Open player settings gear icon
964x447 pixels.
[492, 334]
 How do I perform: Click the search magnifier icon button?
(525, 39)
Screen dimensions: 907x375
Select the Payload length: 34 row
——————————
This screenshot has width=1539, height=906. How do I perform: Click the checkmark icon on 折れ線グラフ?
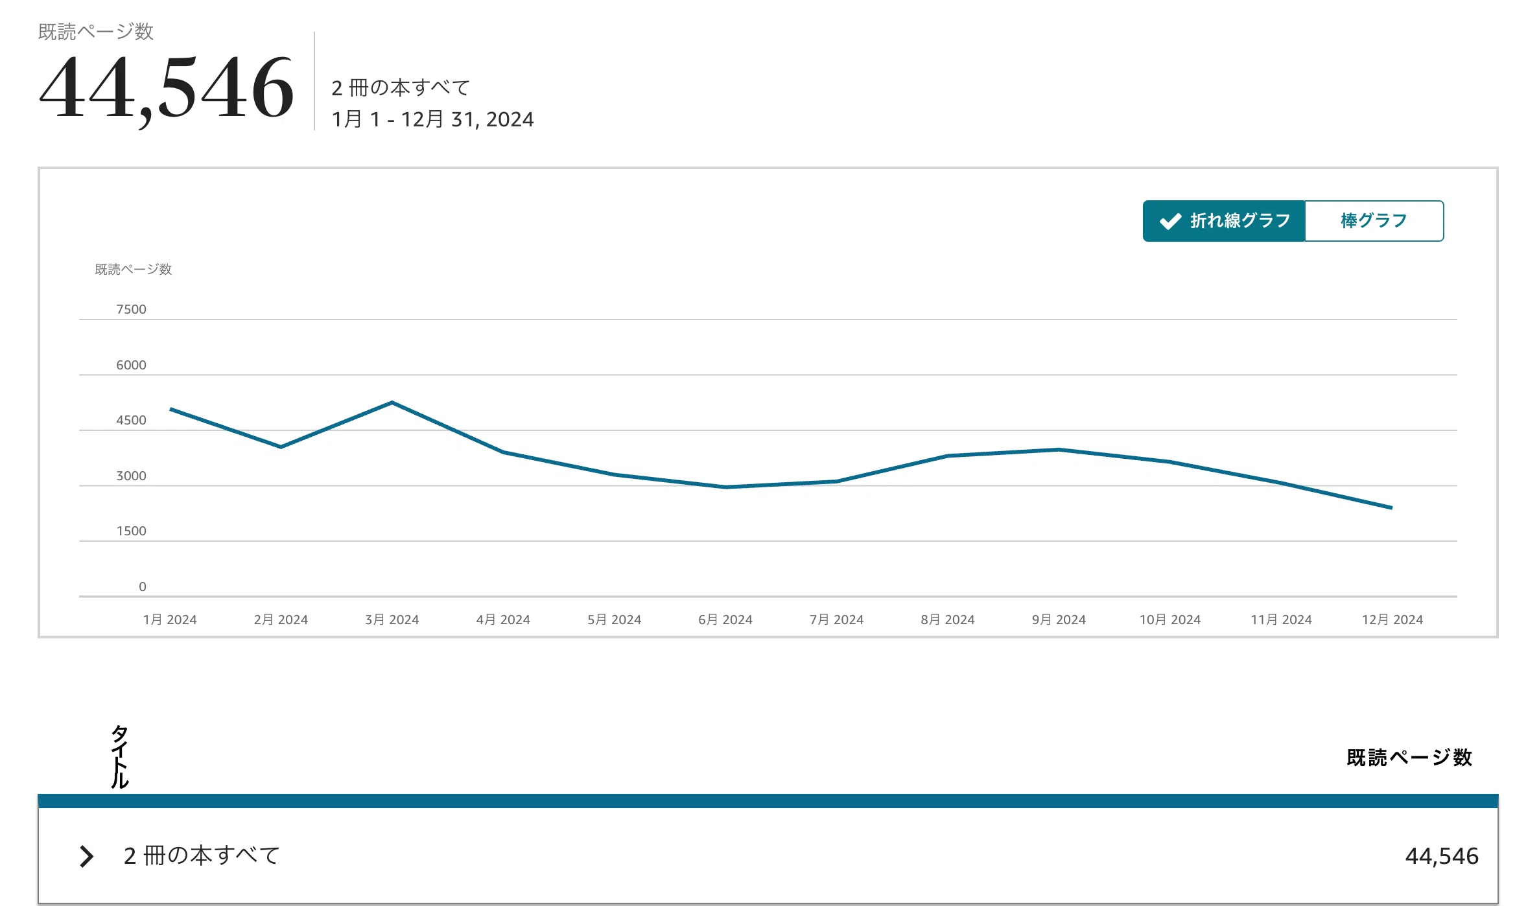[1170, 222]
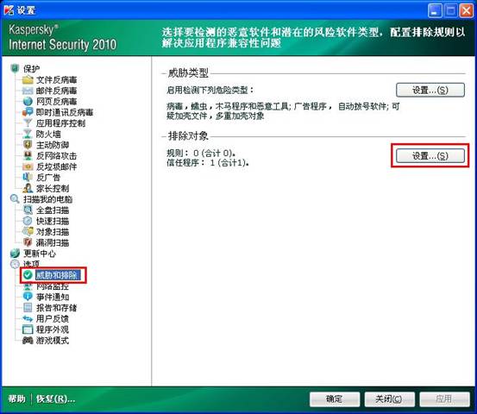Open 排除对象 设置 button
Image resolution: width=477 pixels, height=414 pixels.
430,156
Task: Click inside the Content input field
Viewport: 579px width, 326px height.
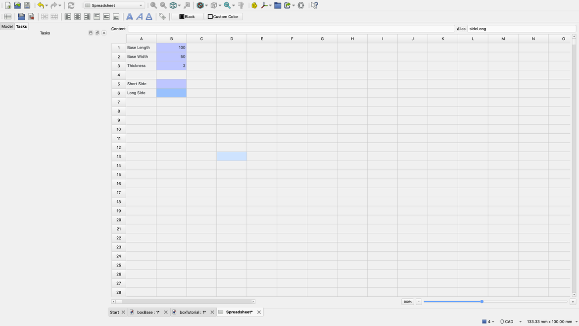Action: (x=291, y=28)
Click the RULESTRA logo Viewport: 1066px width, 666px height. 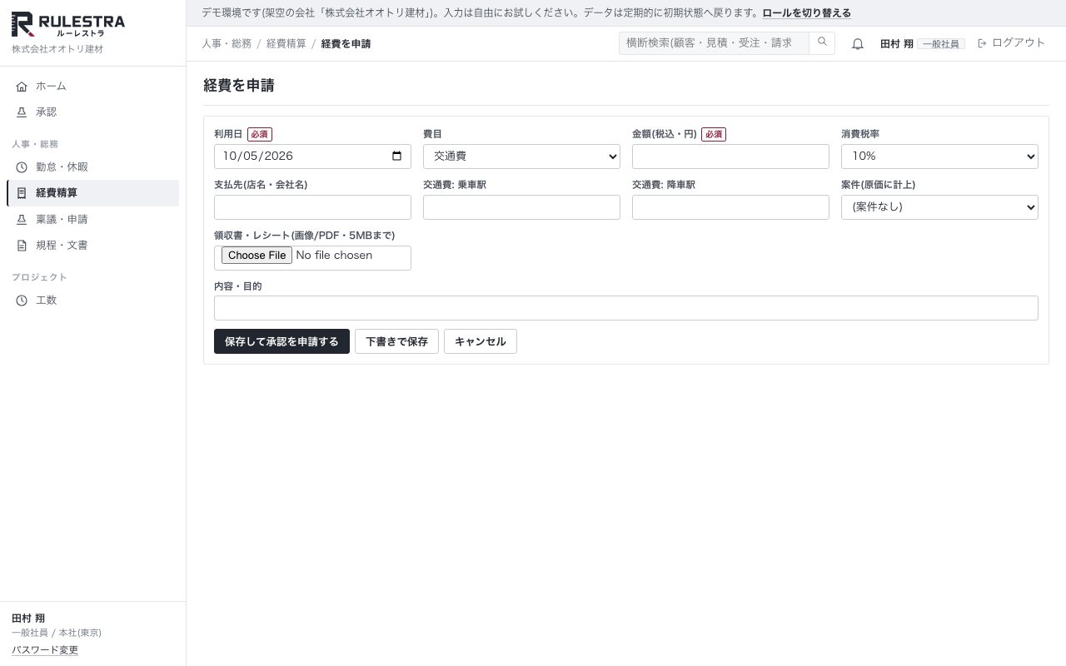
——————————
> _Your goal_: Rewrite the material between the line holding "How do I perform: Click the search" and the line holding "Select the Payload length: 34 row", inclusive, swapping "magnifier" for "magnifying glass" and leaving everything else unchanged.

> _The reply_:
 How do I perform: Click the search magnifying glass icon button?
(525, 39)
Screen dimensions: 907x375
Select the Payload length: 34 row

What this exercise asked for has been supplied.